▶ Work request:
Starting at the line that contains "Task: Toggle the % chance refresh icon", print every remaining line of the entries, unchanged, and output nothing more.

▶ Recorded data:
*-*-*
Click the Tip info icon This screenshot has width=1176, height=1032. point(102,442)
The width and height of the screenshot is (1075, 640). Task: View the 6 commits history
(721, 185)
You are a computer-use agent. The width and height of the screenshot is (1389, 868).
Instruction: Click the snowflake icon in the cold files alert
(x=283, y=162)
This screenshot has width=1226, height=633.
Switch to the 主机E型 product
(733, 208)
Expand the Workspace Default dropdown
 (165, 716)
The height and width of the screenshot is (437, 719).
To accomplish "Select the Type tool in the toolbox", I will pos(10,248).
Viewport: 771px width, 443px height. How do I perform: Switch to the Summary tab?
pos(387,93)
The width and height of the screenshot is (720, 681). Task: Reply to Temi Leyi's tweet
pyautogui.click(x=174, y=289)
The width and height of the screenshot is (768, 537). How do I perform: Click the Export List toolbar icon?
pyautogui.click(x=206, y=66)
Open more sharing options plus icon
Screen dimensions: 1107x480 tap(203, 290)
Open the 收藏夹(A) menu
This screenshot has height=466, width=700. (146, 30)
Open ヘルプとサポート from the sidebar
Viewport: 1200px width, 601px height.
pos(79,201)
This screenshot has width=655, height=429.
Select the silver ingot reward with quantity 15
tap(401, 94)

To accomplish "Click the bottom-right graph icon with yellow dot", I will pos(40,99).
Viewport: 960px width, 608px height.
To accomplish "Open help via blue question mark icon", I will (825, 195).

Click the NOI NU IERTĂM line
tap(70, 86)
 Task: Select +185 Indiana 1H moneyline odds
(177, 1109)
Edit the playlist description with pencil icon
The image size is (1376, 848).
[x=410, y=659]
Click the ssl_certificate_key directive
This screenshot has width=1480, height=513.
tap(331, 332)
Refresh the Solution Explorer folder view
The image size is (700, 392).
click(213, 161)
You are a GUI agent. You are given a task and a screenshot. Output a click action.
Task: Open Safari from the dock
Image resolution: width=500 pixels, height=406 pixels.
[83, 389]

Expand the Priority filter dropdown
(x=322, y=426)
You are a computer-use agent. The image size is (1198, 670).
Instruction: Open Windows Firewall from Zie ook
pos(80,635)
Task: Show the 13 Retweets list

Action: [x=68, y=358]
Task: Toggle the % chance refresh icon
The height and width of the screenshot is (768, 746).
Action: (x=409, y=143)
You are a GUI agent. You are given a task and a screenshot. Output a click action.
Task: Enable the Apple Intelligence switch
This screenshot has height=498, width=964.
*-*-*
▶ Solution for this problem:
Task: Toggle the % chance refresh icon
The height and width of the screenshot is (768, 746).
Action: (x=409, y=143)
You are a GUI agent. You are given a task and a screenshot. Output a click action.
Task: Enable the Apple Intelligence switch
This screenshot has height=498, width=964.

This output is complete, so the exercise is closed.